How to complete this task: Please repeat the line that has "Where should I click to: Collapse" and all lines after it, exactly as they appear, through the end of the entries.

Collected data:
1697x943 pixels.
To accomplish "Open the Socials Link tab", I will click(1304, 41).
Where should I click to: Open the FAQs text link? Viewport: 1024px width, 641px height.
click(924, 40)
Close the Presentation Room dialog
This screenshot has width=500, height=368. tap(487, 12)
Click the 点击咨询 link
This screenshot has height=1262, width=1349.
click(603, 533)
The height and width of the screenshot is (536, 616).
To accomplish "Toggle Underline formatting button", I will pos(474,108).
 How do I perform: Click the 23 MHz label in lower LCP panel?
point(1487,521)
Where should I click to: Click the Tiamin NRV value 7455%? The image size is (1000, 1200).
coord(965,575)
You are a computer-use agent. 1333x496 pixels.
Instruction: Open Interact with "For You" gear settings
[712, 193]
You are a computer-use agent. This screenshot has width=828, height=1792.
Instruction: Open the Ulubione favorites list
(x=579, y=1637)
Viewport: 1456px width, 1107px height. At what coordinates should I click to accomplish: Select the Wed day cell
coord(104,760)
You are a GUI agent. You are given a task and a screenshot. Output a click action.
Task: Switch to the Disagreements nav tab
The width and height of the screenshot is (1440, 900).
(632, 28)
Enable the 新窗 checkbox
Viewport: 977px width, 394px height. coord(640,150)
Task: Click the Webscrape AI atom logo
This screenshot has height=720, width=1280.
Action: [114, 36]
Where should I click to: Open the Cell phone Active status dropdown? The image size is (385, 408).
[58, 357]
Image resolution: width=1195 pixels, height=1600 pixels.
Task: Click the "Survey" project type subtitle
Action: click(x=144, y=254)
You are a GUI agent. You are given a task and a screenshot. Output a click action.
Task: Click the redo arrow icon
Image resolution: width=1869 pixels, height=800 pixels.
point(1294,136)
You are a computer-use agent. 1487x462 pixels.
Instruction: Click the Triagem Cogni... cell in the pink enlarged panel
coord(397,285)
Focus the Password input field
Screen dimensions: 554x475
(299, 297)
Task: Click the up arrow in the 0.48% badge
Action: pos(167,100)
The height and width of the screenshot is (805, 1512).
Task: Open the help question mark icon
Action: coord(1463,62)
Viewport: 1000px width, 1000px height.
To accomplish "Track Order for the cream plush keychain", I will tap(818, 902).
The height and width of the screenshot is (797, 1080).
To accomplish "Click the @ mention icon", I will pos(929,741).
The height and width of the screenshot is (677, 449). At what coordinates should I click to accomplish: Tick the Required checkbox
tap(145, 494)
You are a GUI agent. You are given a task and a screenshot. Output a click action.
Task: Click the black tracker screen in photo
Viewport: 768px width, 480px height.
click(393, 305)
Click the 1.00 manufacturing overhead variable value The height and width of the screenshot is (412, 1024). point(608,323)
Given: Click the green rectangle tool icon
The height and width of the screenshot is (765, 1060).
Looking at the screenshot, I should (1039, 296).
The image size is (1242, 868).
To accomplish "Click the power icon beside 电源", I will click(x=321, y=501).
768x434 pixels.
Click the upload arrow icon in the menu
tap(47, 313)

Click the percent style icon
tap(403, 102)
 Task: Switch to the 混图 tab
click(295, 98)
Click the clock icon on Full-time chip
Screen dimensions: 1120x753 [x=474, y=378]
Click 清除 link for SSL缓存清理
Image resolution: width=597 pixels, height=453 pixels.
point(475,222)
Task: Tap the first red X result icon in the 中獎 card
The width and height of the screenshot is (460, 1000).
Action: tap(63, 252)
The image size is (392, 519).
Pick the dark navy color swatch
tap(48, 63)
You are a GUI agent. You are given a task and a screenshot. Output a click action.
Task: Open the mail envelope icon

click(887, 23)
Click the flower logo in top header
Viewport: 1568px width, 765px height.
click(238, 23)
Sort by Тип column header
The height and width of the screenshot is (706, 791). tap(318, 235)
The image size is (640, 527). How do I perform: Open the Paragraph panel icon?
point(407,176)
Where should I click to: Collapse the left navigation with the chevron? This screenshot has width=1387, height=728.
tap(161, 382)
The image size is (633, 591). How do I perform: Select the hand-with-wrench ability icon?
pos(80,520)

Problem solution:
Where should I click to: Collapse the left navigation with the chevron? This screenshot has width=1387, height=728.
tap(161, 382)
The image size is (633, 591). How do I perform: Select the hand-with-wrench ability icon?
pos(80,520)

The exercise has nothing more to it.